There Lewis essentially came down to 'if it makes me uncomfortable, it must be wrong' as his ultimate justification for banning women from the priesthood, with 'it's against tradition' as his runner-up. These seem wholly inadequate for something of so great moment; hence my judging his piece such a failure.  So it was interesting to discover that he briefly revisits** the issue in his explication of Charles Williams' Arthurian poems, WILLIAMS AND THE ARTHURIAD, but here his reason is completely different: woman can't be priests because they have periods.

Here's what Williams' says in his poem "Taliessin in the Rose-Garden" (THE REGION OF THE SUMMER STARS, page 27)

       Well are women warned from serving the altar
       who, by the nature of their creature, from Caucasia to Carbonek,
       share with the Sacrifice the victimization of blood.

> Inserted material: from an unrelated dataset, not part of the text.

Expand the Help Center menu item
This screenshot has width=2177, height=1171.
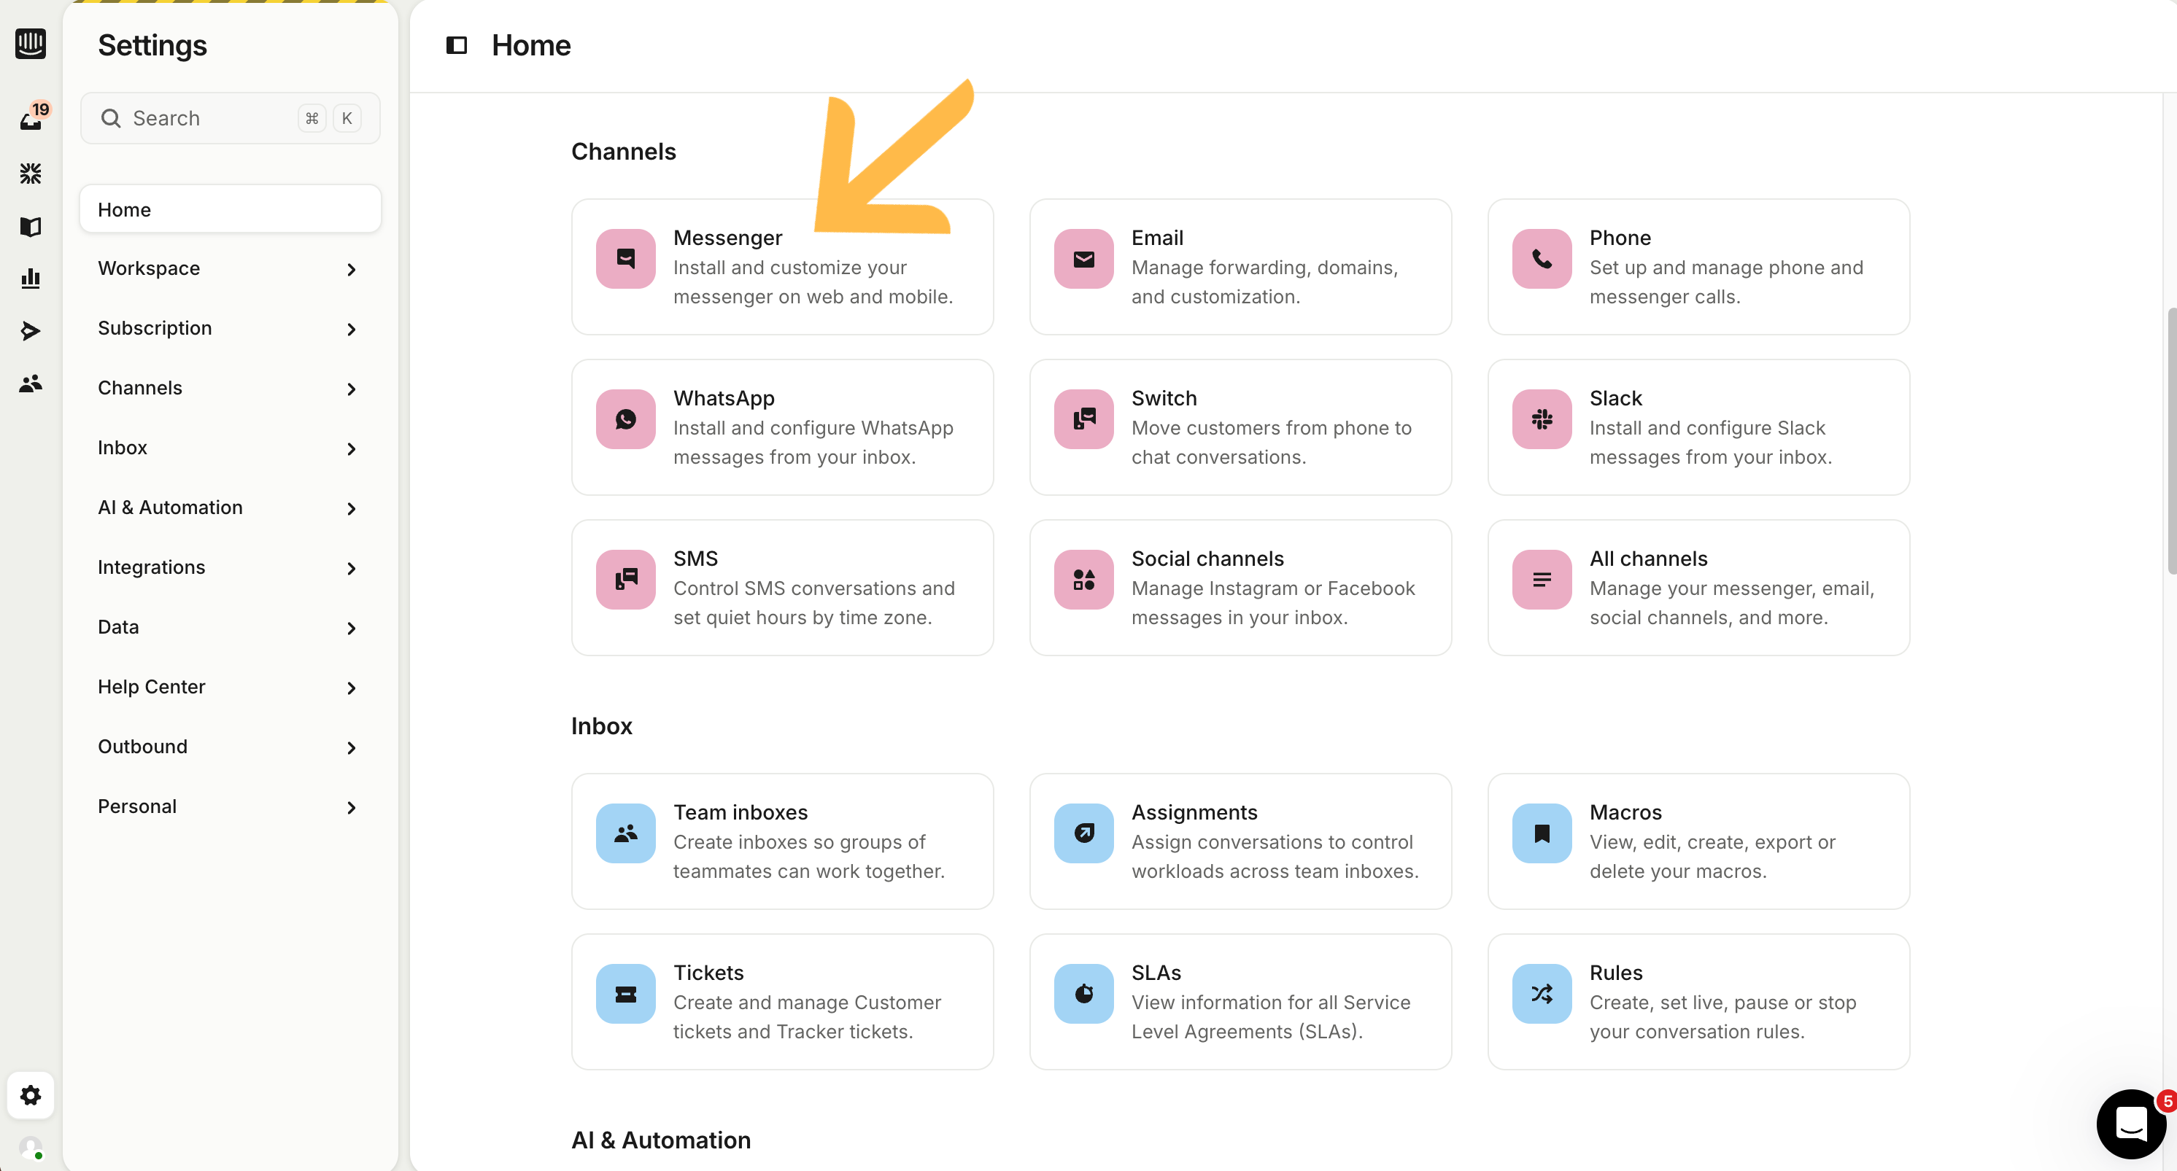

Lewis's comment on this is, in part, as follows

The menstrual flow in women presents certain problems 
on the scientific level . . . Wms sees it as a 'covenant in the flesh'. 
By it all women naturally share in the great sacrifice. That, indeed, 
is why they are excluded from the priesthood; excluded from the office
 because they thus share mystically in the role of the Victim
(ARTHURIAN TORSO p. 150; emphasis mine).

The reasoning behind this is fairly murky, but has something to do with Williams' linking menstrual blood with the blood in the chalice during communion/mass, which would then involve hypothetical woman priest as taking two roles in the same ceremony. I think. Or something along that line.

I'm curious why, if Lewis believed this, he didn't use this argument in his 1948 article. Maybe he felt he  could address such a topic in a scholarly book but not in a magazine article.

Personally, I think it all comes to "Lewis thinks girls got cooties".

Which is not the most compelling of arguments, then or now.

today's song: "LETTING GO" (McCartney, live version)

**actually, it turns out to be the other way around: the article was written in 1948, while Lewis's contributions to the book, although not published until 1948, dates from 1946.

1 comment:

Katherine Langrish said...

This made me laugh! This has to be one of the daftest things Lewis and Williams ever came up with! Talk about hypothesising with no sufficient database! Cooties indeed.